Dans le champ des mesures plus électoralistes que fondamentales, on a aussi compté début février la signature d’un accord de libre-échange avec la Thaïlande. Et en janvier a été adoptée une Online Safety Bill (censée lutter contre la fraude en ligne, les abus et les fausses déclarations menaçant la sécurité nationale, dont les détracteurs redoutent surtout qu’elle étouffe la liberté d’expression). Ou encore, début janvier, le gouvernement a également acté la participation de la marine sri-lankaise (deux ou trois bâtiments) aux patrouilles en mer Rouge dans le cadre de l’opération Prosperity Guardian, l’initiative multinationale dirigée par les États-Unis pour lutter contre les attaques de navires perpétrées par les rebelles houthis.

Une file d’attente devant des bouteilles de gaz au Sri Lanka, en pleine pénurie en mai 2022.

Relevons à ce titre que du fait de sa situation géographique particulière, cette île-État située sur les marges sud-est immédiates du géant indien ne saurait échapper – moins encore en 2024 que par le passé – aux enjeux géopolitiques de son temps. New Delhi, Pékin et plus récemment Washington rivalisent ces dernières années d’arguments pour s’attirer les bonnes grâces du gouvernement sri lankais. En novembre dernier, les États-Unis annonçaient ainsi un projet de 553 millions de dollars US pour la construction d’un terminal de conteneurs en eau profonde dans le port de Colombo.

Chacune des trois puissances disposant chacune d’arguments solides propres à convaincre Colombo de se ranger (plus ou moins) sous leur aile ou a minima de se montrer sensible à ses impératifs stratégiques, avec plus ou moins de bonheur selon les capitales et les thématiques considérées. On pense ici au moratoire d’un an, acté le 1er janvier 2024 par Colombo, pour les escales de bâtiments de recherche étrangers (entendez navire-espions). Cette décision, applaudie par l’Inde et les États-Unis, ciblant spécifiquement la marine chinoise, familière ces dernières années des escales dans l’ancien Ceylan (lire à ce propos l’article « Décodage du moratoire sri-lankais sur les navires de recherche étrangers » de l’Observer Research Foundation, Inde, 8 janvier 2024).

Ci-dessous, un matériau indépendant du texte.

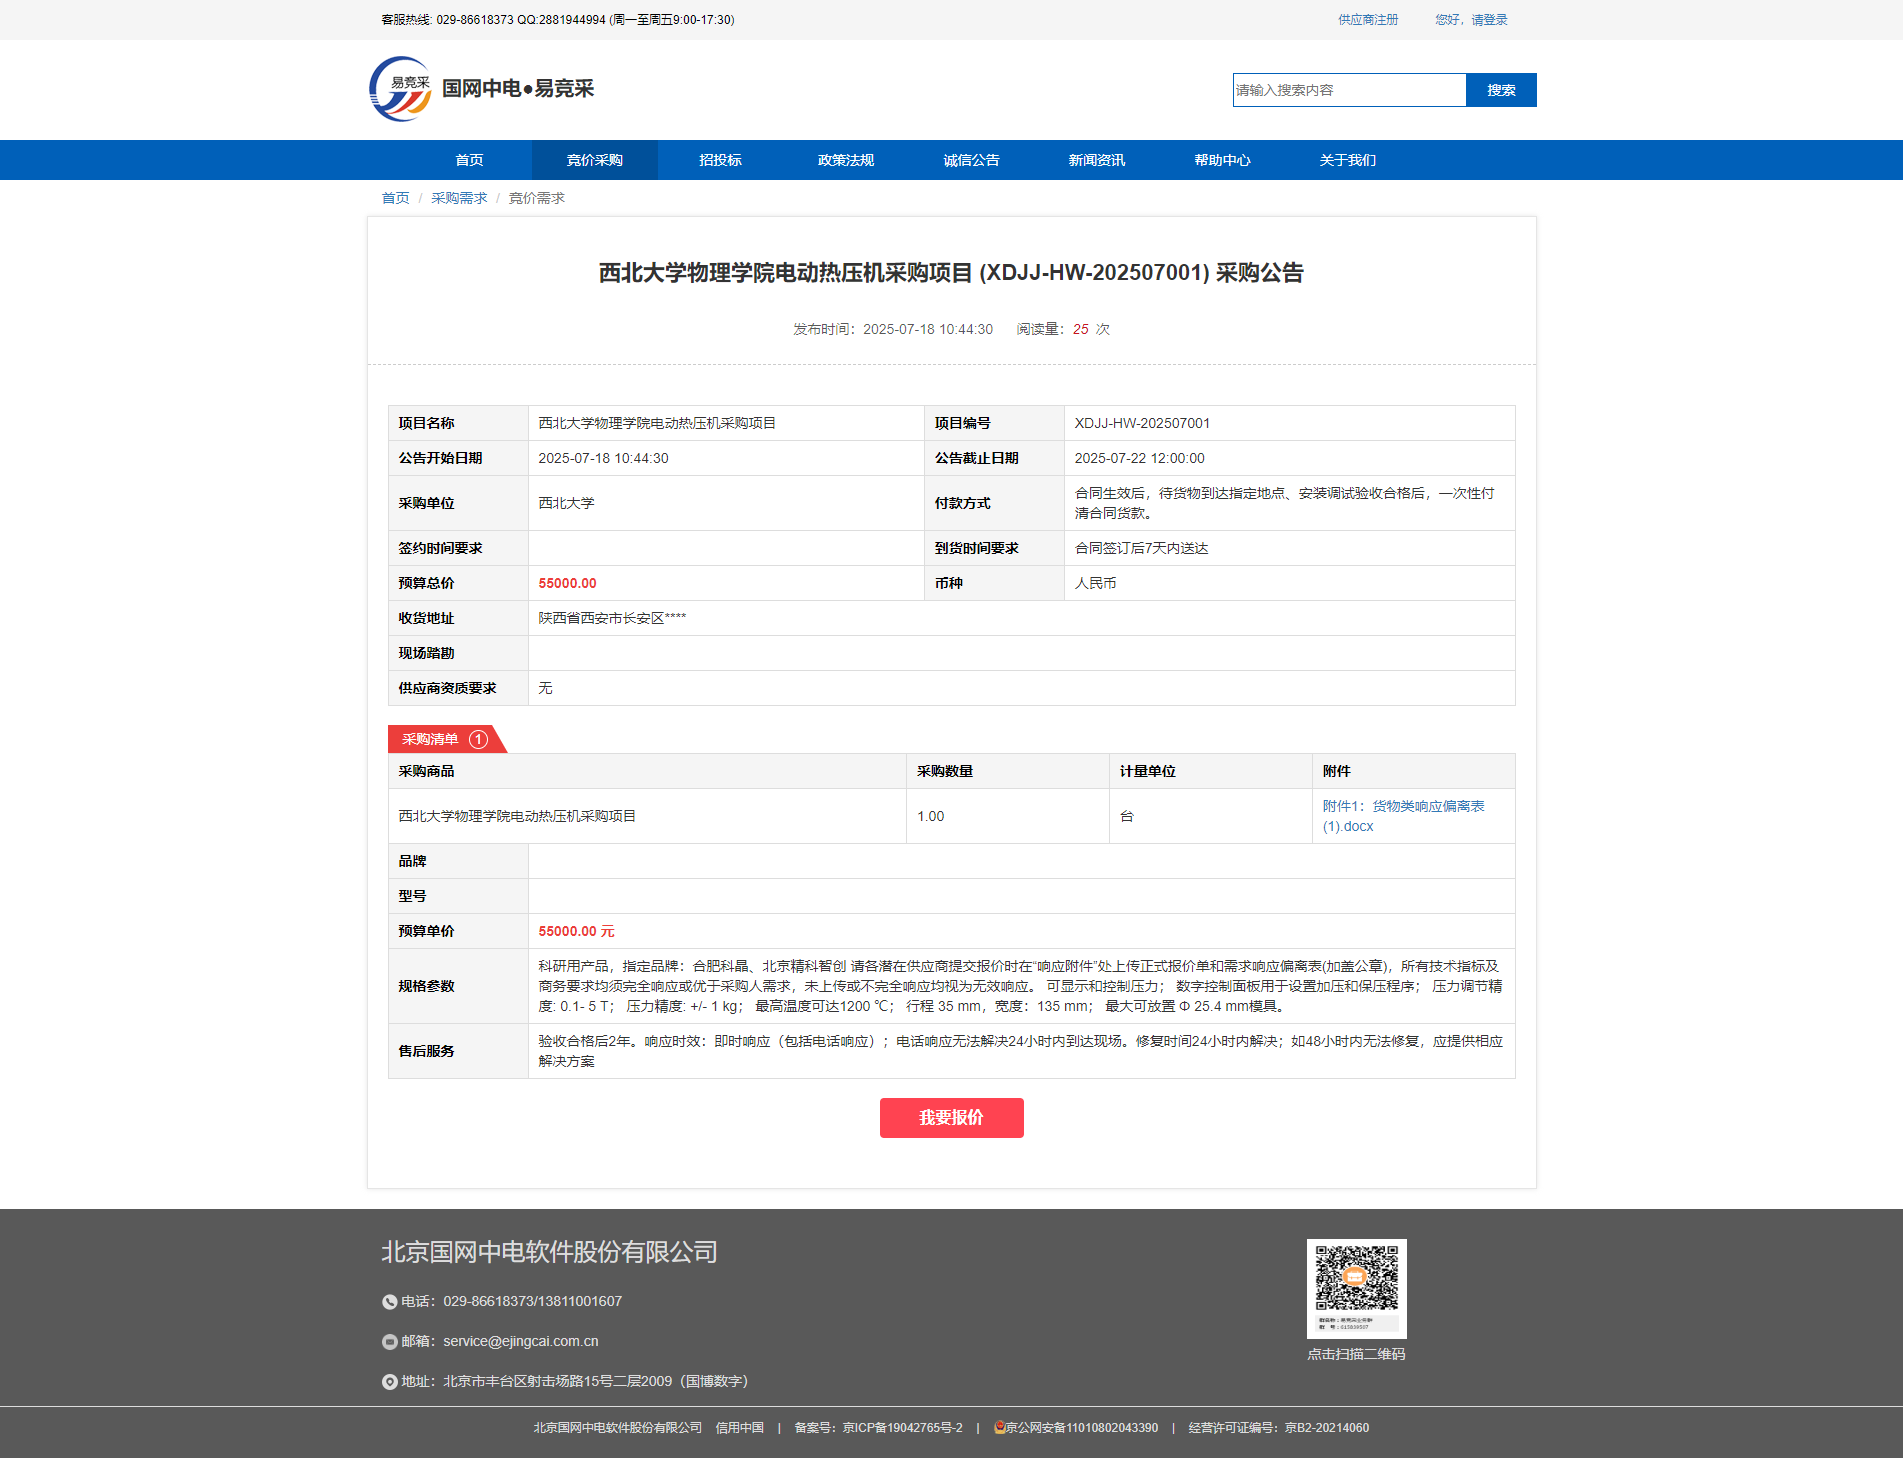
Task: Open the 信用中国 footer link
Action: [739, 1428]
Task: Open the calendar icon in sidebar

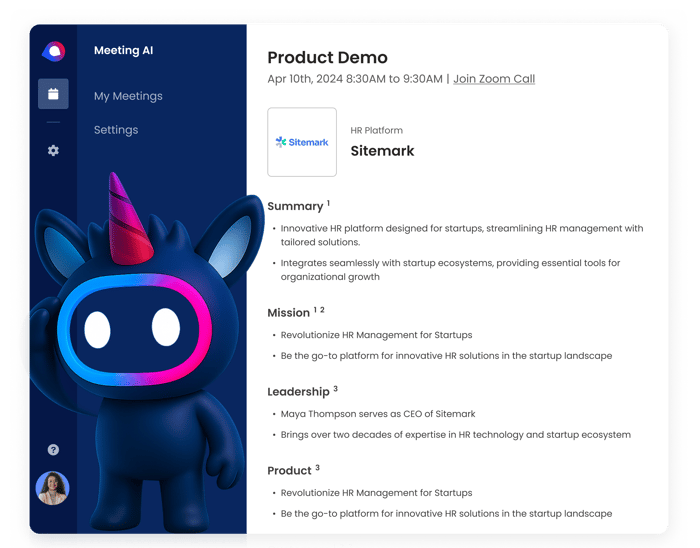Action: pos(53,94)
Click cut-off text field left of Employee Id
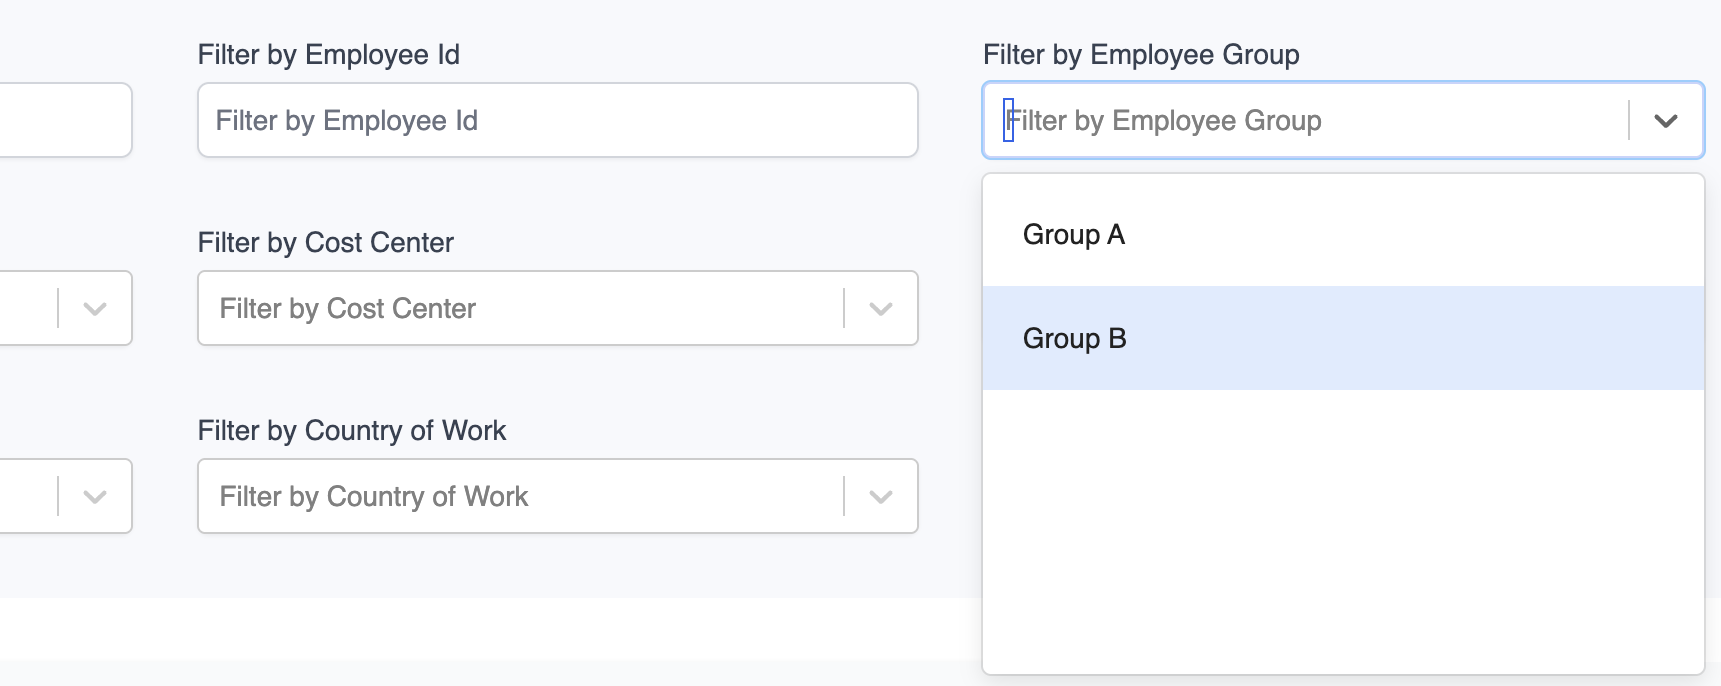 (x=60, y=121)
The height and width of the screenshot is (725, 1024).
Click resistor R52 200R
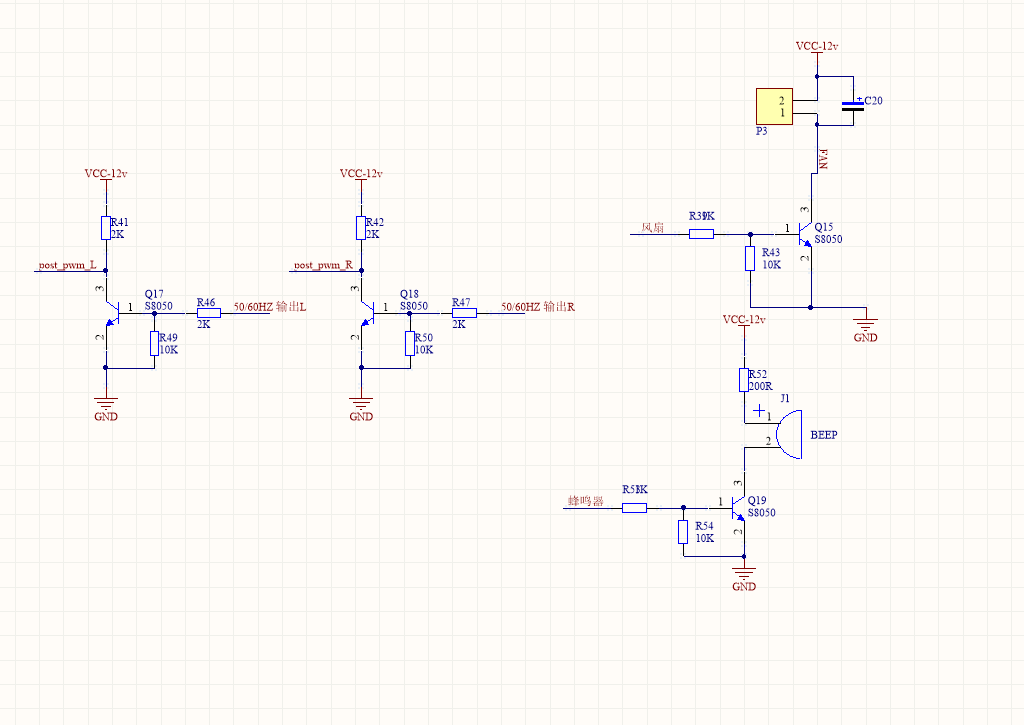tap(744, 380)
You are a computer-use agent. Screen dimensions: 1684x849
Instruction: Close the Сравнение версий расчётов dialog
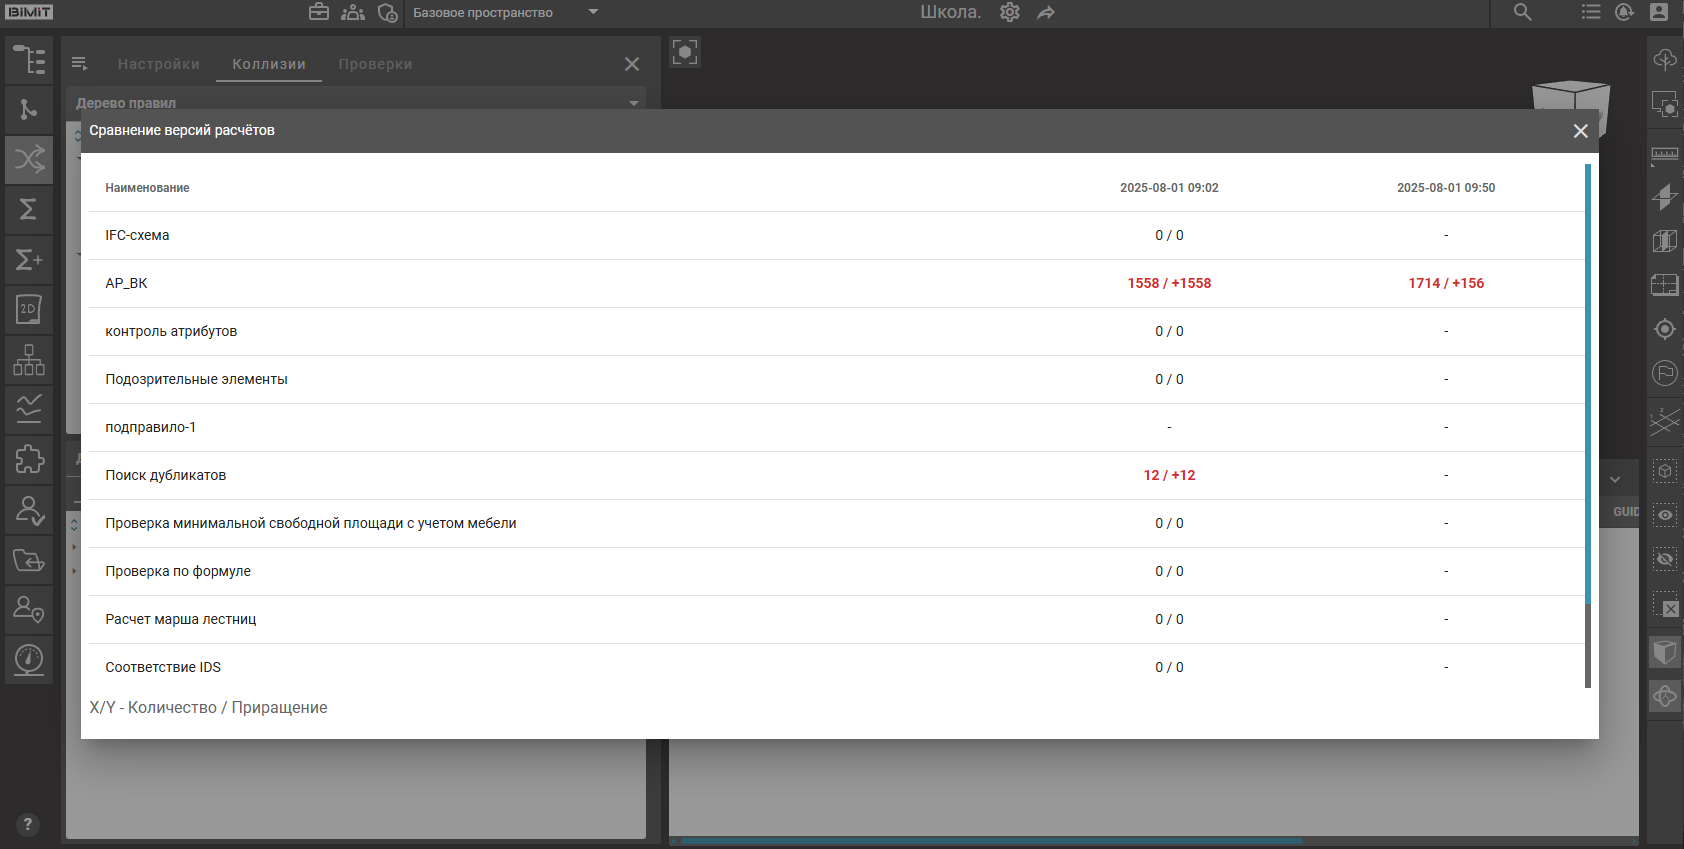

Ainsi, la géopolitique s’invite dans les affaires publiques et devient un argument de campagne instrumentalisé par les partis et candidats.

Amertume de la population à six mois du scrutin

À six mois du prochain grand rendez-vous politique national, le pays est aux prises avec une inflation persistante, proche des + 19 % en 2023, et avec une atonie économique inquiétante (contraction du PIB – 3 % en 2023). Par expérience, les habitants imaginent sans naïveté et sans attente particulière que les dirigeants et les principaux partis politiques accorderont – de manière éphémère – quelque intérêt à leurs maux, doléances et autres désidératas.

Les Sri-Lankais s’attendent à quelques mesures symboliques d’urgence, plus dictées par le souci de séduire l’électorat que de traiter en profondeur les problématiques structurelles affligeant l’ancienne colonie (portugaise, puis néerlandaise et enfin britannique jusqu’en 1948). Lucide sinon résignée, la majorité de la population du 18e pays le plus peuplé d’Asie-Pacifique attend ce scrutin avec plus de lassitude que de passion. Une amertume à maints égards compréhensible.